À l’aube, les lumières de l’aube peinent à se faire voir dans la brume matinale. On entend le chant étouffé de quelques coqs audacieux et on aperçoit des silhouettes de femmes vêtues de lambas colorés. Les enfants commencent à trottiner dans les rues étroites du village de Faliarivo, tandis que des vieillards enveloppés dans des couvertures se font des signes depuis les fenêtres des huttes en bois. De la fumée s’échappe de chaque fenêtre entrouverte et le soleil commence lentement à vaincre le brouillard. Mais tout a commencé bien plus tôt, aux portes du pays Zafimaniry.

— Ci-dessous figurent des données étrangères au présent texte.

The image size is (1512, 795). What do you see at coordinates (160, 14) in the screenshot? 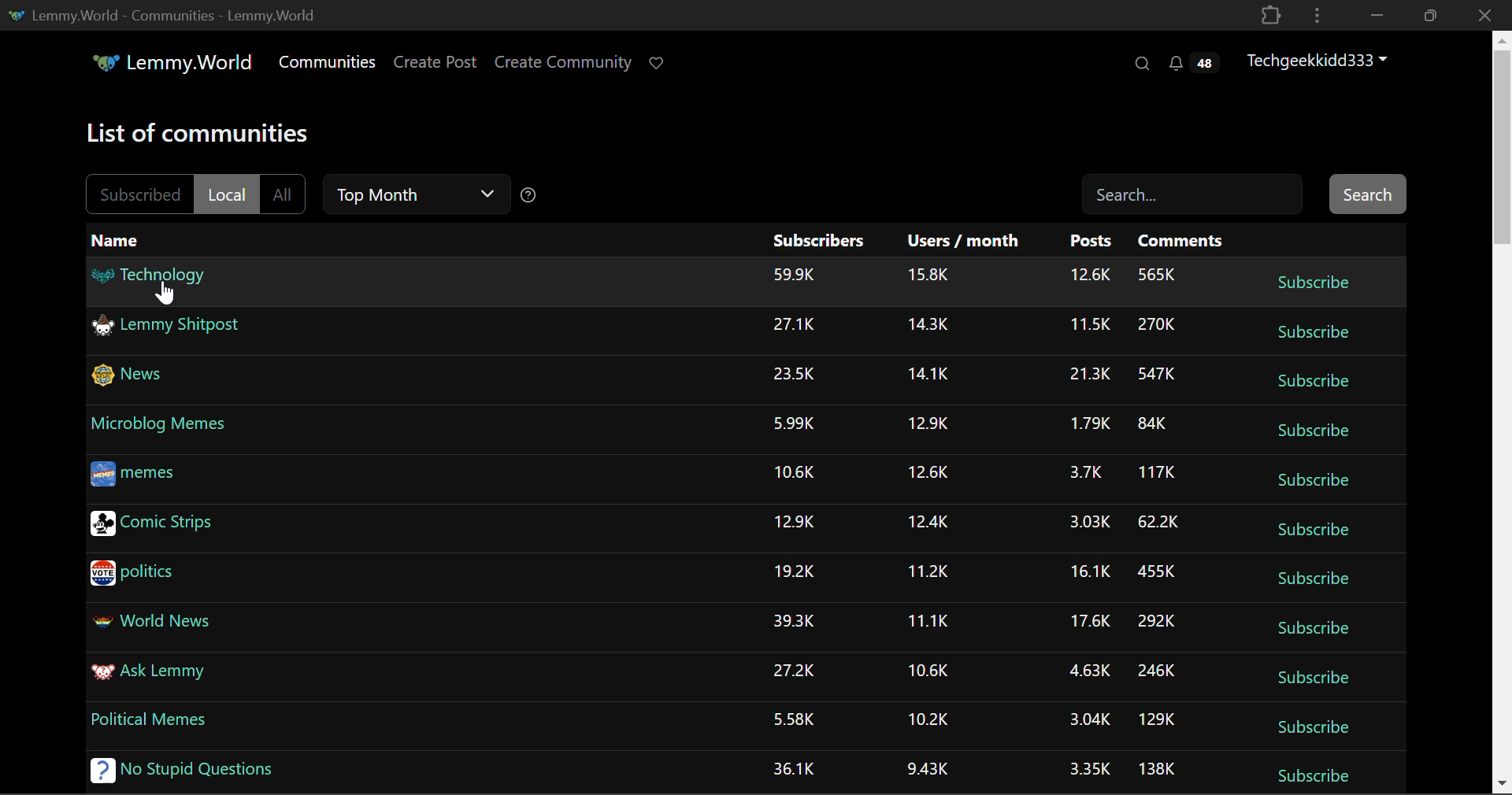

À 50 km au sud-est du village betsileo d’Ambositra commence le Pays Zafimaniry, composé de 52 villages disséminés de façon fantaisiste entre vallées, montagnes et jungle. Nous parcourons 12 kilomètres sur la RN7 en direction du sud jusqu’au village betsileo d’Ivato Centre, d’où la piste nous mènera au village d’Amblandingana, aux portes du Pays Zafimaniry et point de départ et d’arrivée de la plupart des randonnées qui nous mènent à travers ces villages et ces montagnes, refuge des derniers animistes.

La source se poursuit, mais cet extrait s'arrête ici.